━━ Records provided
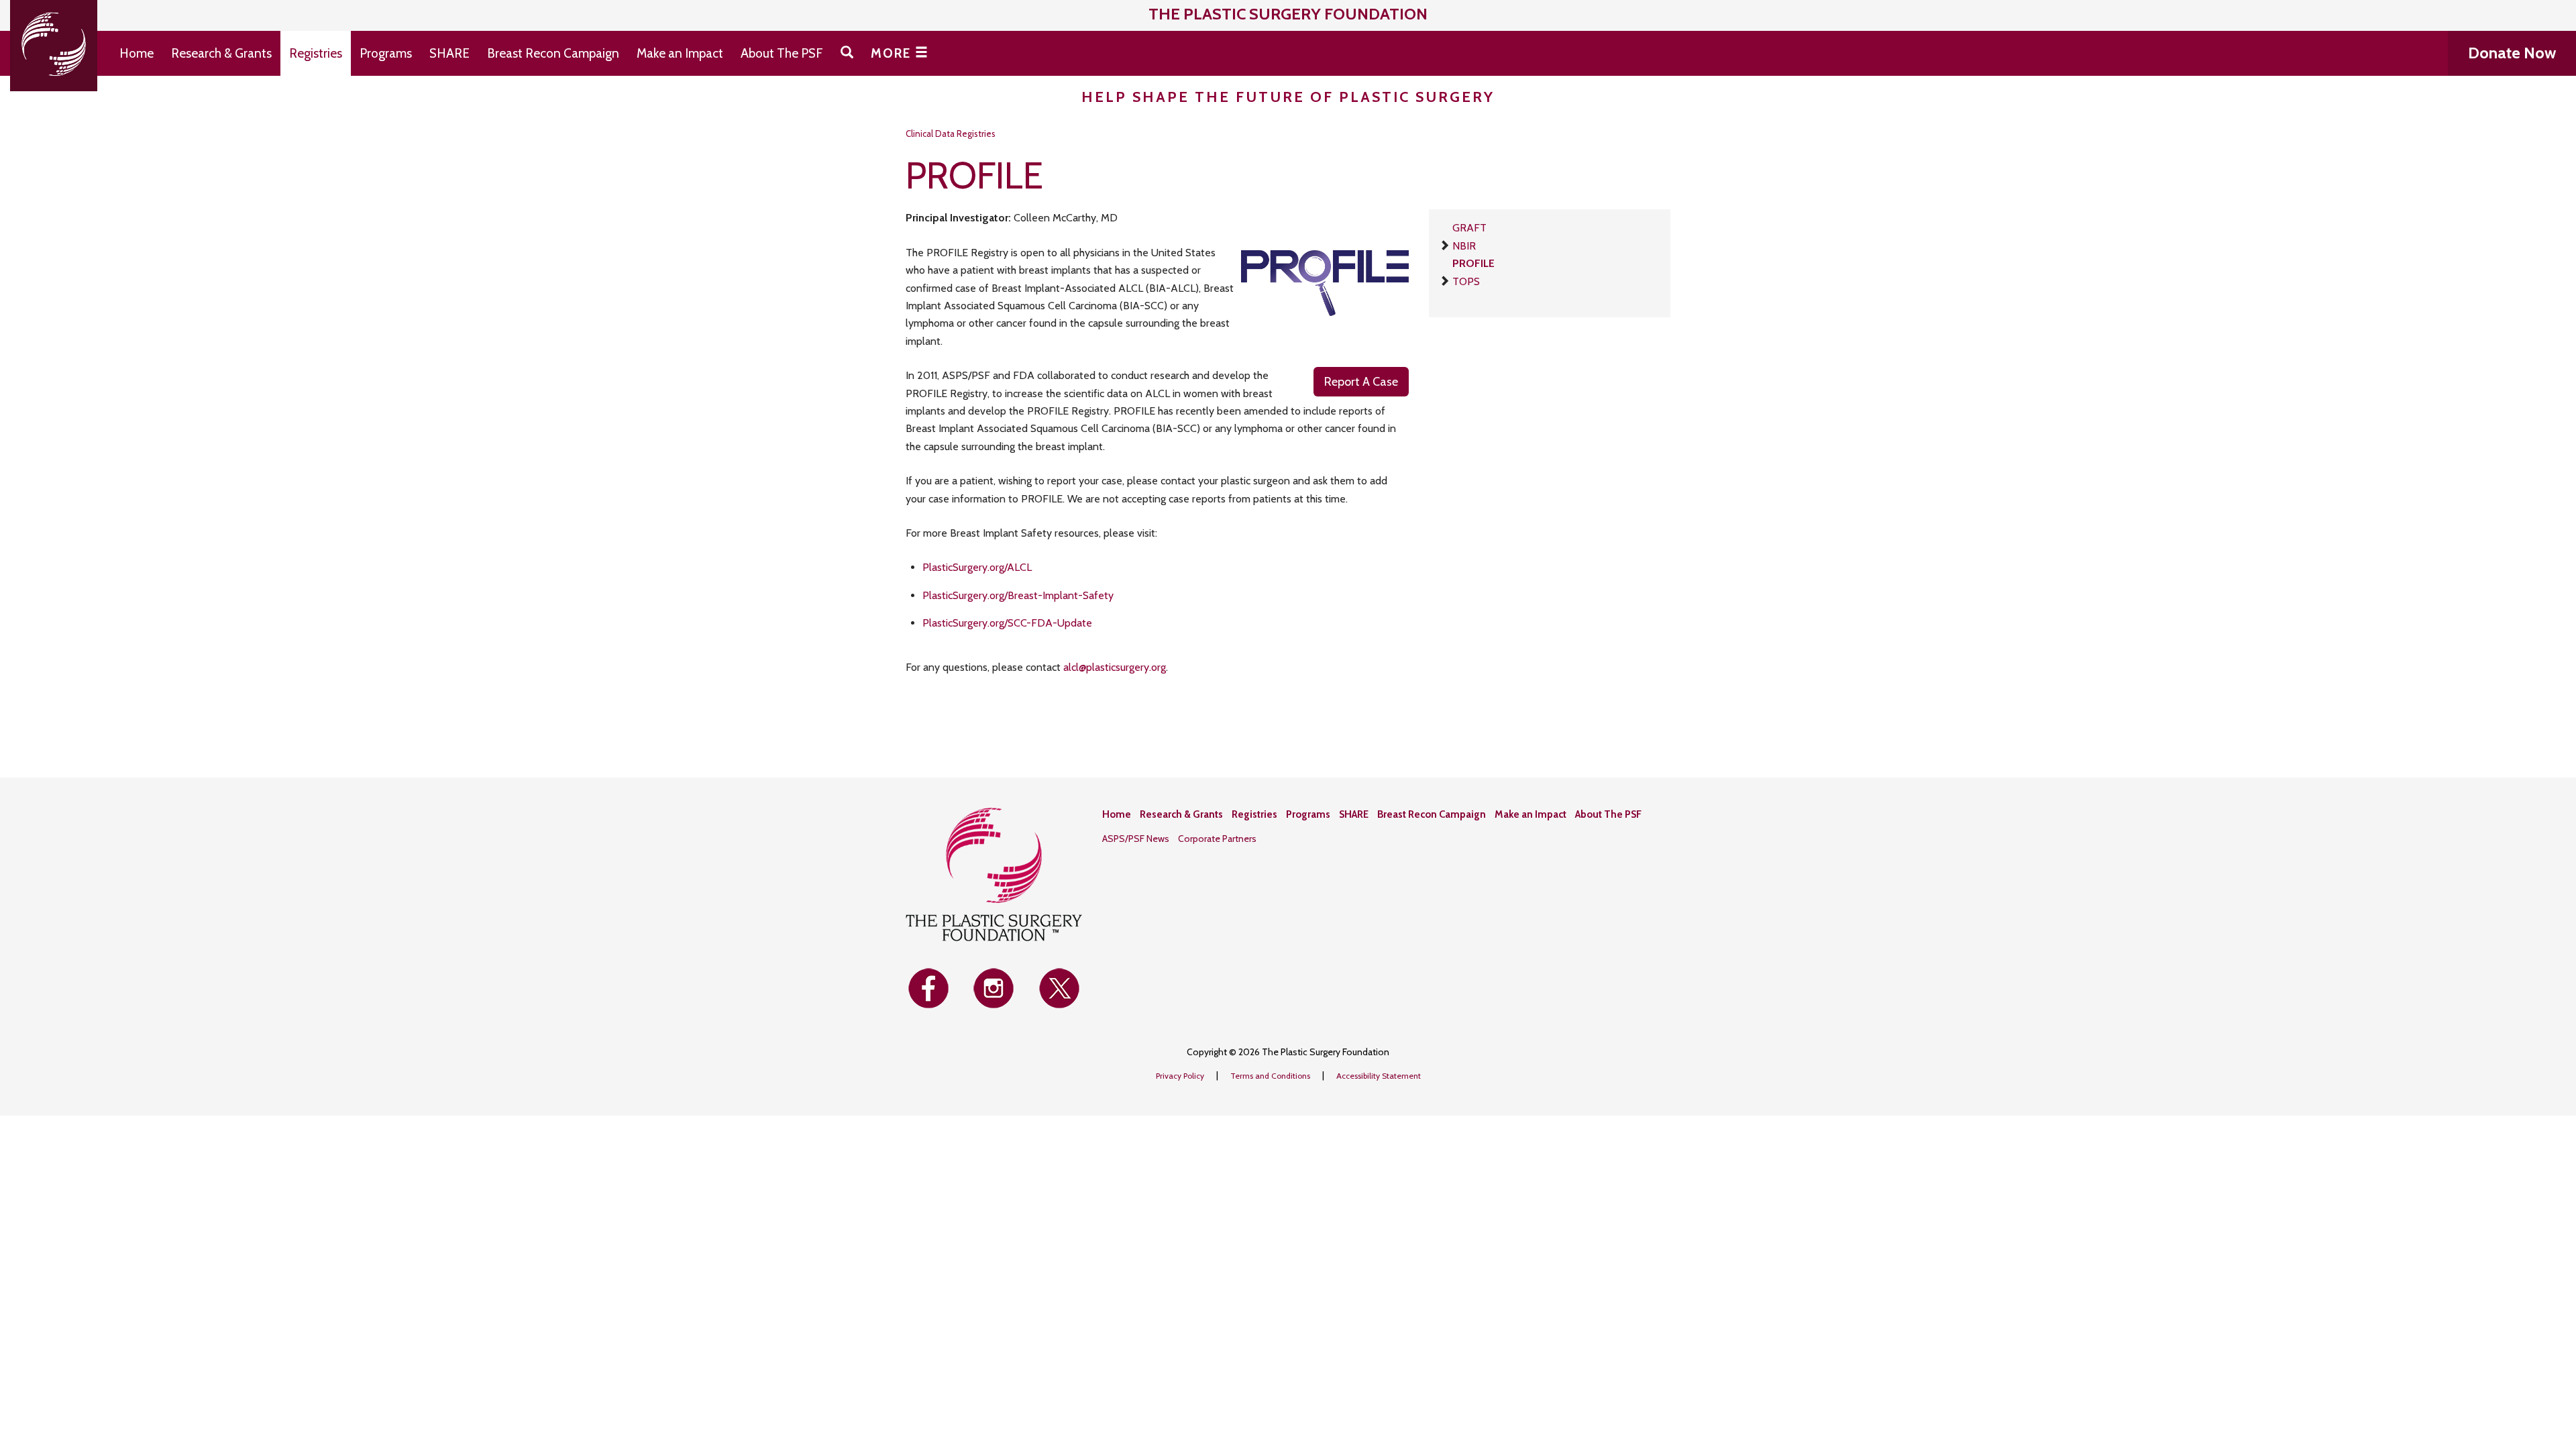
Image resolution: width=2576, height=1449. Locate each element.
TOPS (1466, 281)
━━━━
━━ Records provided
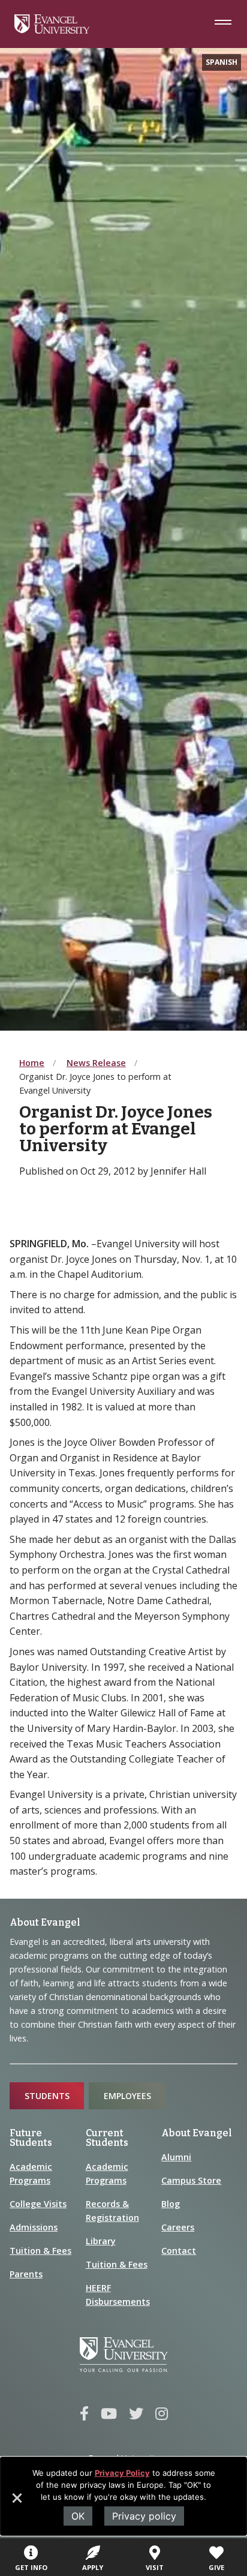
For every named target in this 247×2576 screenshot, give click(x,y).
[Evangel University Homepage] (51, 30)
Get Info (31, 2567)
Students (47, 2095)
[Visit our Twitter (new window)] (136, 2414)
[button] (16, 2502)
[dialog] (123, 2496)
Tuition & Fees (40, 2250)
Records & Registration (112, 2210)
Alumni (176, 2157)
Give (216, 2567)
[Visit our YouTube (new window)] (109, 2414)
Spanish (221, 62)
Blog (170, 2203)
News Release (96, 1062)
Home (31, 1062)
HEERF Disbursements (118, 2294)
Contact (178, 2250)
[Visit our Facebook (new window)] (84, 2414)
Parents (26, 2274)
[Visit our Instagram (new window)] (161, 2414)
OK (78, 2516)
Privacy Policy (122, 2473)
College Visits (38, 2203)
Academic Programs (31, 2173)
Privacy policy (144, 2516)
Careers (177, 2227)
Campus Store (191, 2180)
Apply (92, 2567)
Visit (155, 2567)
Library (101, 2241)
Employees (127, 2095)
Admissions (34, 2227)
━━━━
Problem to work on: Take the stretch of lines above from the one containing "Image resolution: width=2576, height=1449." through the one containing "TOPS (1466, 281)" and repeat it exactly, adding no other line.

Solution to this problem:
Image resolution: width=2576, height=1449. Locate each element.
TOPS (1466, 281)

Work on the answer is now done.